What this exercise asks:
**a.** Answer these questions from the profile of the chemistry teacher, one per line:
(i) In what grade did Stutzman begin playing the french horn?
(ii) Where did she earn her master's degree?
(iii) Besides honors chemistry, what subject does Jordan Dudley teach?
**b.** Translate this sentence from the teacher profile into Spanish: "She is the fourth of five children, and her mother stayed at home raising them while her father worked as an engineer."

--- Excerpt to read Enclosed Below ---

“She’s definitely one of the best teachers I’ve had,” said junior William Lewis when prompted on his thoughts on his AP Chemistry teacher.
Carol Stutzman was born in Lancaster, Pennsylvania, a city about an hour west of Philadelphia, where she was raised on an orchard that sold strawberries and peaches. Stutzman “grew up without a TV,” and one of her memories from her childhood is going to one of her neighbors’ houses to see the moon landing. She is the fourth of five children, and her mother stayed at home raising them while her father worked as an engineer.
Stutzman “was always a reader,” and she “knew how to read… by the time [she] entered kindergarten.” She attended school in Lancaster, where she began playing the french horn in third grade and continues on today. She “really enjoyed chemistry in highschool,” as it “answered [her] questions about the world.”
“That’s why I majored in chemistry, and why it’s so important,” Stutzman said. “It explains everything.” She attended Pennsylvania State University to receive her bachelors of chemistry and then received medical tech training from the University of Minnesota.
She then met her husband and had her first child.
Meanwhile, Stutzman began working as a med tech and then transitioned to “conferences and train[ing] other people.” After which she worked in a lab with “a group of ophthalmologists…[and] did the medical tech work.” She was also a medical surgical tech during which she was “basically the surgeon’s right-hand person.” For example, during a cataract surgery “[she] would use a handheld… to look at the back of their eyes, or to make sure that there’s nothing that the surgeon still has to do.”
She then received her teaching credentials from a University of Pennsylvania branch campus, and began teaching in her early 30s. Stutzman “hadn’t thought about being a teacher until [she] had children,” because she wanted to have a schedule that aligned more with theirs, and for a few years after each of her children were born she took breaks from teaching to raise them.
Stutzman moved to Virginia approximately twenty years ago for her husband’s work and received her masters in science curriculum and instruction from Virginia Tech. She didn’t teach for a few years after moving here while her kids were young, and then began teaching at WAHS.
When she began teaching, there “used to [be] a lot more paper where you had to store all your stuff… [now] the expectation is so much higher to keep up with all these electronic pieces… [like] websites, email, instant responses, texting.” Throughout her teaching career, the “biggest change [occurred] when [her] own kids bec[ame] teenagers. Because [she could] really see… how frustrating it was for them if, like, a website wasn’t kept up, if a teacher didn’t respond to an email, or if the teacher was unexpectedly absent… so seeing that up close made [her] super responsive.”
While teaching, Stutzman learned about working with teenagers and said “the [emotional] ups and downs are so much bigger…at your age and you have a greater capacity to see nuance… you have to be really careful with every interaction. There’s a fine line between joking… and making the class uncomfortable.”
“She really explains the reasons why things work…[so] she’s helped me do really well in her class…[and] I’ve also heard [that she] gets really good results on the AP exam, like better than average,” Lewis said.
Out in public, Stutzman is regularly recognized by former students expressing their gratitude for her class, and she has a bulletin board of thank you notes that she’s collected over the years from students. “I’ve been teaching on-and-off for almost 30 years… so I’ve already seen the impacts that I have on people,” she said. “This past summer a student I had in 2016 who I taught honors and AP to and who was also my TA… reached out to me out of the blue for her wedding reception… and she’s getting her PhD in chemistry.”
“She is both hilarious and holds her kids to a high rigor and high expectations,” Jordan Dudley, honors chemistry and animal science teacher, said. “she [also] has practice and experience with different types of instruction… I love learning new things from her.”

--- End of Enclosed Excerpt to read ---
--- Data extract Enclosed Below ---

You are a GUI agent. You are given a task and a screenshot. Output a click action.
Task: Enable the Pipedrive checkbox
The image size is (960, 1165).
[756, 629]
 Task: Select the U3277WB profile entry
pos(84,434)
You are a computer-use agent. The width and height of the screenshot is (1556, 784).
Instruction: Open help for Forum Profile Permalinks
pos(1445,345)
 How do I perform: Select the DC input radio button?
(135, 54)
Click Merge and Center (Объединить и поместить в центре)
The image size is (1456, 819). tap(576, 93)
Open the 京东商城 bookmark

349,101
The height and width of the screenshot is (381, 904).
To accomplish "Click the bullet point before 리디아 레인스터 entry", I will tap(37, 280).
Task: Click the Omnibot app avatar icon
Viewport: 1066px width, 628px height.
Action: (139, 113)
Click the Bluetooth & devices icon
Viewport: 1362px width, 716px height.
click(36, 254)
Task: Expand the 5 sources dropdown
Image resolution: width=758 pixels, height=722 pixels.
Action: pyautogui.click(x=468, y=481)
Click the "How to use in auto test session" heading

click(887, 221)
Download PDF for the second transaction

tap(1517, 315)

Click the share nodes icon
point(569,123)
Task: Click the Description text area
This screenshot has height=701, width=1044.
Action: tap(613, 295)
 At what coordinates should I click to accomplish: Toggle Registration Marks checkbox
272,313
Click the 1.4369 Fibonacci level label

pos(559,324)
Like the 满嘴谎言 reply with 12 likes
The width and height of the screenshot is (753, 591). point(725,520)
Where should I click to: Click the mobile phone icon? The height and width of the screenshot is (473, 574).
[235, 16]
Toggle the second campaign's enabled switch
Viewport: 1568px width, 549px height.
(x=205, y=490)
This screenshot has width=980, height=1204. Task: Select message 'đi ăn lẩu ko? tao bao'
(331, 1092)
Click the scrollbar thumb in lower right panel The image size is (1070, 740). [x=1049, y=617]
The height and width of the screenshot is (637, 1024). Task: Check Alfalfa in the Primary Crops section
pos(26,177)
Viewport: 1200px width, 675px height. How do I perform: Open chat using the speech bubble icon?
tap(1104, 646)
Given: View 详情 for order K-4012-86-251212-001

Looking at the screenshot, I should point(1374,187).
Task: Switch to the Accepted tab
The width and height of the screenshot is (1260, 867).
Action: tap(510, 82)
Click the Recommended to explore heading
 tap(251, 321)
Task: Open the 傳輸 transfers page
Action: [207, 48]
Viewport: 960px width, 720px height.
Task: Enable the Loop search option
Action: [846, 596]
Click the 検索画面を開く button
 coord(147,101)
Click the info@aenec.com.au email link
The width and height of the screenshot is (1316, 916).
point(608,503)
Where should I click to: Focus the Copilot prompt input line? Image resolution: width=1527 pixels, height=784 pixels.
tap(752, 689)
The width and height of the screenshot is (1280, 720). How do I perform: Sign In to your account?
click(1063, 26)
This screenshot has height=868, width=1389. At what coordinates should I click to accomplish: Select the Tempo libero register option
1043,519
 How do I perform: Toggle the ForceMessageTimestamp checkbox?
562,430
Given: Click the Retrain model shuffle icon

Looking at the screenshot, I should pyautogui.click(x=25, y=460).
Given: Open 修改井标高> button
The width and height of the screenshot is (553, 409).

--- End of Enclosed Data extract ---

Solutions:
**a.**
(i) Third grade
(ii) Virginia Tech
(iii) Animal science

**b.** Es la cuarta de cinco hijos, y su madre se quedaba en casa criándolos mientras su padre trabajaba como ingeniero.